APUNTES DESORDENADOS PARA ADENTRO SOBRE LO QUE VIENE

Leyendo éste post de Abel Fernández en su blog, no podríamos estar más de acuerdo en punto a la necesidad de ir pensando en como ir dejando atrás el espacio de la autocrítica, para empezar a pensar en lo que viene en el país; porque ya está viniendo, a toda velocidad y no es para nada promisorio.
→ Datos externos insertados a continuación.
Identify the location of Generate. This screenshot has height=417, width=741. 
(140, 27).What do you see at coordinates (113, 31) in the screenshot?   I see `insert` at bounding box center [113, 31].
Lo que no significa que no haya nada que autocriticarse, o que no acordemos con los análisis que al respecto se pueden leer en la blogósfera del palo: desde la lectura incorrecta del 54 % de hace cuatro años hasta los errores de gestión del gobierno, pasando por el estilo de conducción y comunicación, el modo de resolución de la interna o las formas de organización y movilización del dispositivo político del hasta hoy oficialismo; todo es admisible y respetable como materia de debate interno, en la búsqueda de explicaciones a la derrota electoral.

Teniendo en cuenta que además de las discusiones que se vienen dando “en la base”, los dirigentes juegan su propio partido y comienzan los pases de facturas y los previsibles posicionamientos a futuro, sea para disputar liderazgos en el peronismo, o buscar su propio espacio en el marco de los “acuerdos de gobernabilidad” con el macrismo.

Y también que tanto en la base como en las cúpulas están al orden del día los pases de facturas por las responsabilidades en la derrota, incluyendo las notorias “borradas” de algunos dirigentes que creyeron que de ese modo se salvaban del incendio; y que claramente no estuvieron a la altura de las circunstancias.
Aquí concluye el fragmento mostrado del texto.